The banner-tailed kangaroo rat uses foot drumming for acoustic communication,
and this of course sets up sound waves propagating in the air and vibrational
waves propagating in the ground. Except for females with pups, each rat lives a
solitary life in a large burrow, over which the excavated dirt produces a
single, conspicuous mound. A herd of wandering steers occasionally will flatten
the mound to the ground, confirmation of a conservation principle that would be
comforting to a physicist. When a rat completes its foraging and retreats into
its burrow, it seals the burrow entrance. Jan had used geophones to record the
foot drumming of rats in their sealed burrows. With pairs of geophones on
neighboring burrows, separated by 10 meters or more, Jan had detected the clear
back-and-forth foot drumming interactions between the occupants. This occurred
even on very windy nights, when all but the most intense airborne sound was
masked by the wind. Even on a windless night, foot drumming sounds from the
inside of a sealed burrow are subtle. This was her evidence for communication
through the seismic channel, vibrational waves in the ground. It was
compelling.
The acoustic measurements and simple behavioral studies that she and I carried
out confirmed her hypothesis. Kangaroo rats show no evidence of special seismic
senses, but they don't need them. Their sealed burrows are very quiet places,
even on windy nights. The wall of the burrow serves, in a formal sense, as a
transducer. It transfers the power of the seismic waves from the neighboring
rat's foot drumming to easily audible air-borne sound inside the burrow.

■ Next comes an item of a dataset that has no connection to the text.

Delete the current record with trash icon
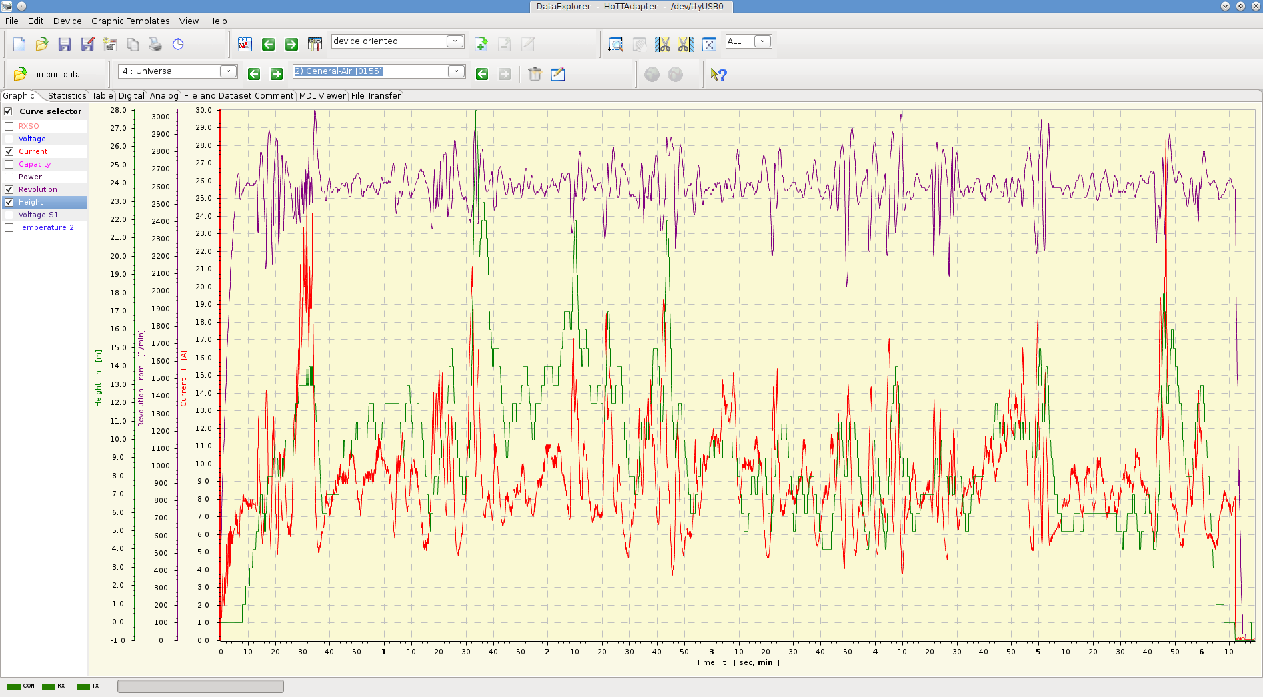Screen dimensions: 1263x697 pos(535,74)
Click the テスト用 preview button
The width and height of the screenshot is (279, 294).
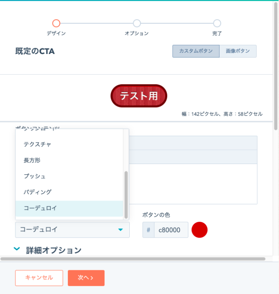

In the process of determining these things, we drilled a small hole through the
roof of an occupied burrow and lowered a tiny electret microphone into the
hole. The first time we tried this, we lowered the microphone too far-- all the
way through the hole, into the burrow. It stopped operating very quickly, and
when we pulled the lead out of the hole, it was cut as cleanly as one could do
with a sharp pair of diagonal cutters. We were more careful after that.